The facilities have not been named by Pennsylvania Department of Agriculture officials. One is in Fulton County, though. That’s where the 4-year-old buck spent the first three and a half years of its life. The other – which includes a shooting preserve, where the buck was harvested by a hunter – is in Franklin County.
What’s to become of either remains to be seen.
David Wolfgang, state veterinarian with the Department of Agriculture, said quarantine rules limit the ability of either facility to move deer around.
They could conceivably trade deer with one another, he said. The Franklin County facility could choose to keep the other 40 or so deer within its preserve alive until at least next fall and allow hunters to shoot them. Or both could euthanize their herds.
Either way, he said, both will remain under quarantine for five years after the last potentially-exposed deer is gone.
Chronic wasting disease, as is well known by many around the country these days, attacks the brain of infected deer, elk and moose, producing small lesions that eventually result in death. Animals can get the disease through direct contact with saliva, feces and urine from an infected animal.
Symptoms include weight loss, excessive salivation, increased drinking and urination, and abnormal behavior like stumbling, trembling and depression. Infected deer and elk also may allow unusually close approach by humans or natural predators. The disease is fatal, and there is no known treatment or vaccine.

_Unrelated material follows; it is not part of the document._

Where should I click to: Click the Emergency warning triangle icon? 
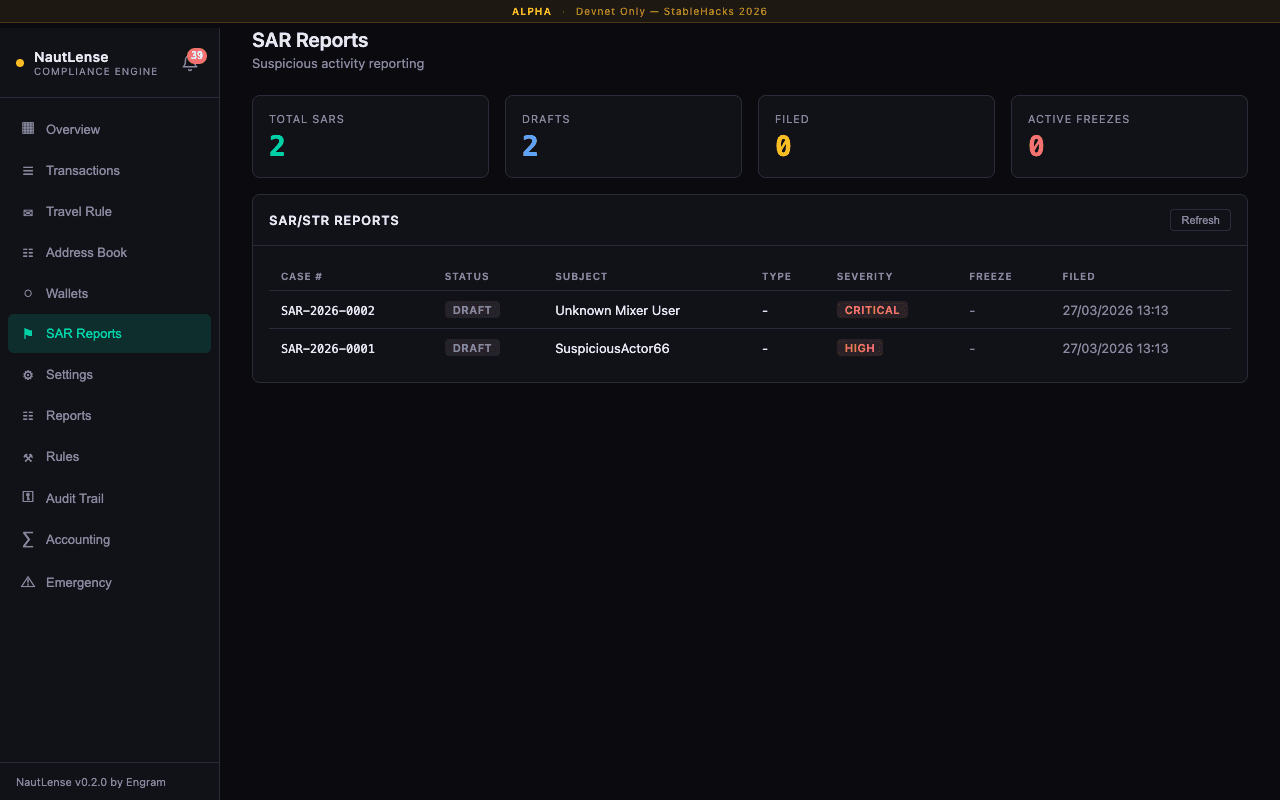click(x=27, y=581)
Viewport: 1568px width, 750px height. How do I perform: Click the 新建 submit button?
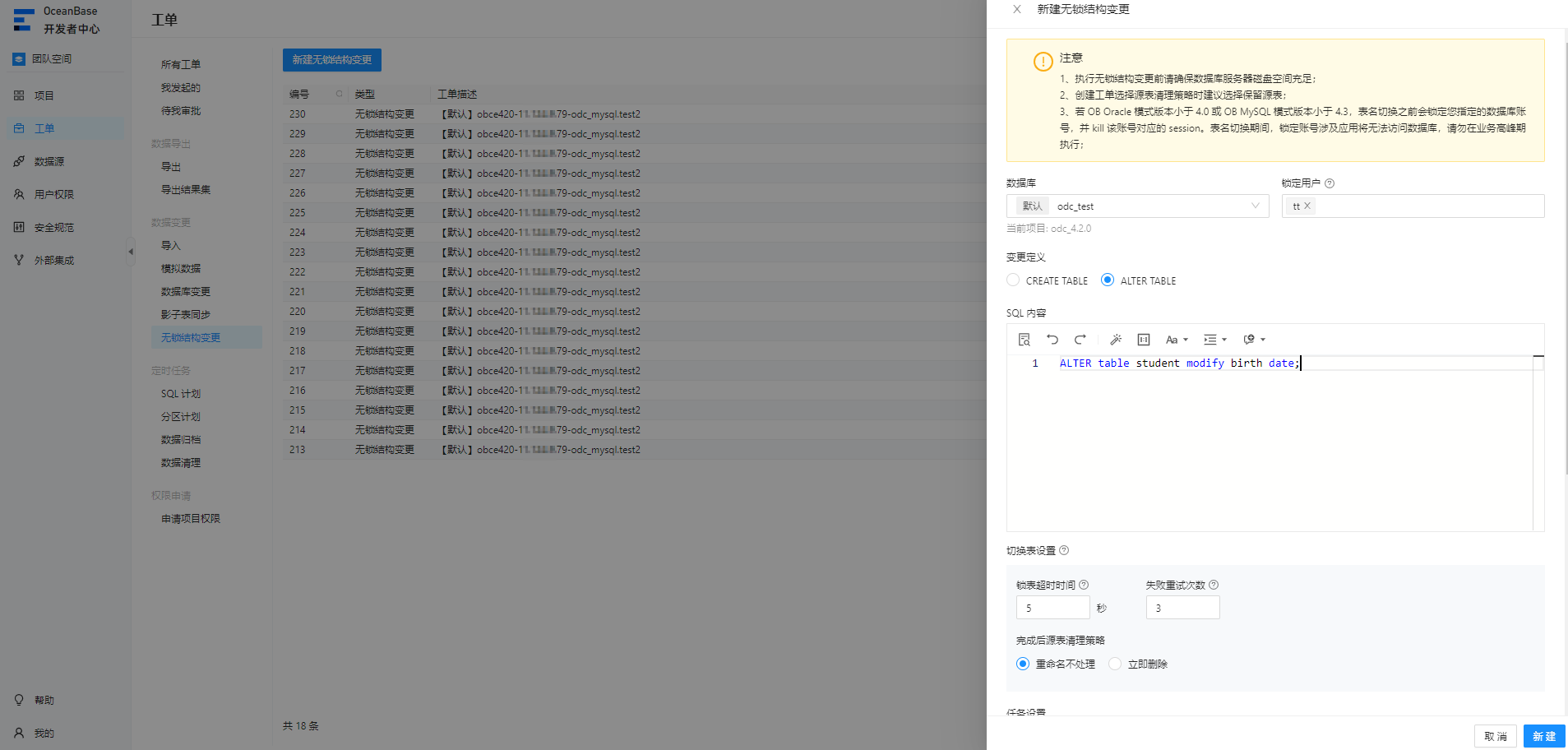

Wolfgang is not expecting that the presence of this particular CWD-positive deer will mean an outbreak of disease, he said. Wolfgang said both facilities have good fences, and in the case of the preserve, the sick deer was confined in a relatively small space with other “shooter” deer, away from the facility’s larger herd.
“We are confident that the animals remaining on this preserve as truly under quarantine,” Wolfgang said.
Agriculture officials, in a press release, made a point of saying that the CWD-positive deer does not pose a health risk. It noted that, according to the U.S. Centers for Disease Control and Prevention, “there is no strong evidence that humans or livestock can contact chronic wasting disease.”
“We want to stress that CWD is no danger to public health and has never been associated as a human health concern,” said Agriculture Secretary Russell C. Redding.
The presence of the deer may lead to changes by the Pennsylvania Game Commission, though.
The agency has been on the lookout for the disease within Pennsylvania since 1998. It first showed up in 2012 on captive deer in Adams County; it was later discovered in wild deer in Blair and Bedford counties and in farm-raised deer in Jefferson.
Around each discovery site, the commission has created disease management areas, places where there are special rules in place regarding everything from bans on feeding deer and using urine-based scent attractants to bans on moving certain high-risk deer parts.
The Fulton and Franklin county farms now under quarantine are not within any of the boundaries of the existing disease management areas.
Whether one of those will be expanded to take in this new location, or whether it will become its own disease management area, remains to be seen, said commission spokesman Travis Lau.
“Each hunting season we sample many of the deer harvested by hunters, both within our disease management areas and elsewhere in the state, and within Disease Management Area 2, we test every known road-killed deer for CWD,” said Game Commission executive director Matt Hough.
“So far this year, positive CWD tests have come back regarding seven road-killed deer within DMA 2, but we await results from more than 3,000 samples from hunter-harvested deer.
“When all of those samples are returned, we will make our decision on how the boundaries of existing disease management areas will change.”